Pennsylvania State University announced Thursday that it has retained the Washington,
D.C.-based law firm of Feinberg Rozen LLP to help facilitate the possible settlement of all outstanding personal injury claims arising out of the Jerry Sandusky child sex-abuse scandal.
“It is anticipated that the facilitation effort will take place over a concentrated, three-month period in the hope that all outstanding and anticipated litigation can be resolved by the end of the year,” read a statement posted to the university’s website.
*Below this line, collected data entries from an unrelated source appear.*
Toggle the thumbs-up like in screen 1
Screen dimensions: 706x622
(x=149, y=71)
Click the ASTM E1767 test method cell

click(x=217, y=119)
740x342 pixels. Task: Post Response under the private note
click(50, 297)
In the statement, Penn State President Rodney Erickson was quoted as saying that in retaining Feinberg Rozen, the school is seeking to “make sure we do the right thing in terms of providing a just outcome for the victims. We hope to enable a process that will result in settlement of many of the civil cases so that the victims will not have to be drawn through legal process.”
Sandusky, 69, was convicted in June of sexually abusing 10 young boys during a 15-year time period.
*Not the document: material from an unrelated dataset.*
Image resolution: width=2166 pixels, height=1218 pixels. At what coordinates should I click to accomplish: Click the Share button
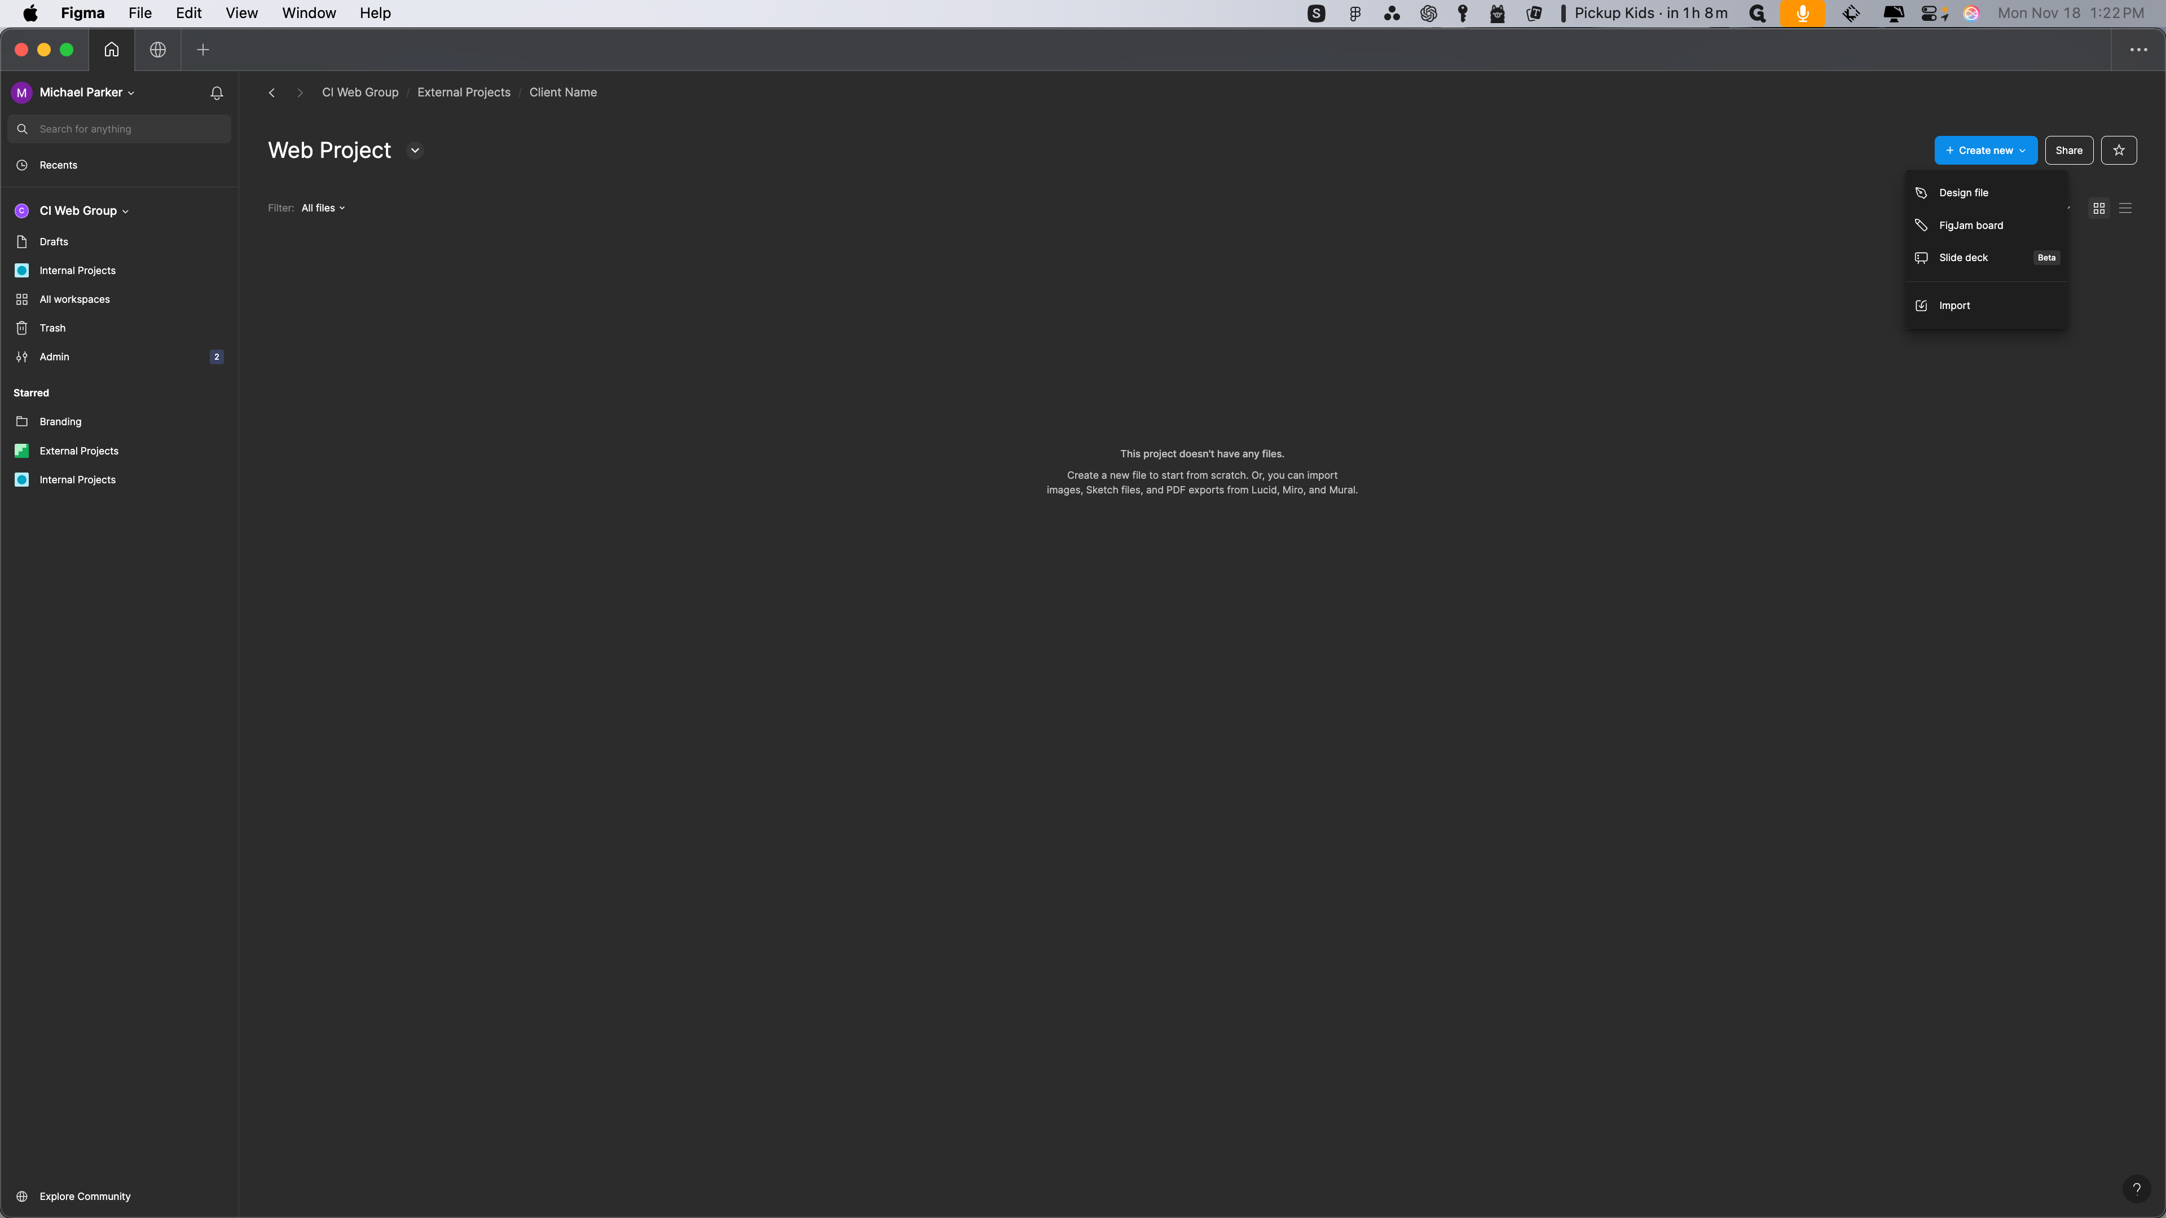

The former assistant football coach for the Penn State Nittany Lions was convicted of 45 of the 48 counts of child sex-abuse against him during a two-week jury trial at the Centre County Court of Common Pleas.
Sandusky, who has been held in custody since the verdict earlier this summer, is scheduled to be sentenced early next month.
Given the number of combined years he is facing, Sandusky is expected to spend the rest of his life behind bars.
After the criminal trial commenced, attorneys for some of Sandusky’s victims began filing civil actions against the former defensive coordinator, Penn State and The Second Mile, a youth charity started by Sandusky in the late 1970s.
Attorneys Kenneth R. Feinberg and Michael K. Rozen will make themselves available to help Penn State, as well as Sandusky’s victims and their lawyers, in terms of possibly settling the outstanding civil claims, the university said in its statement.
“We have been retained by Penn State to help both the University and individuals alleging sexual abuse reach a voluntary settlement in those individual cases where terms and conditions can be agreed upon,” Feinberg said in a statement. “We are not administering a compensation fund and have no binding authority to compel a settlement.
“We will merely facilitate the effort and only in those cases where individuals and their lawyers are so inclined,” Feinberg continued. “Having managed similar cases in the past we are confident we can help all parties involved in this matter and are pleased to have been selected for such an important role.”
Feinberg Rozen has received national recognition for helping to resolve the mass litigation arising out of the Sept. 11, 2001, terrorist attacks, the 2010 BP Gulf of Mexico oil spill incident, the 2007 Virginia Tech shootings and the Massey coal mine explosion in West Virginia in 2010, according to the university’s announcement.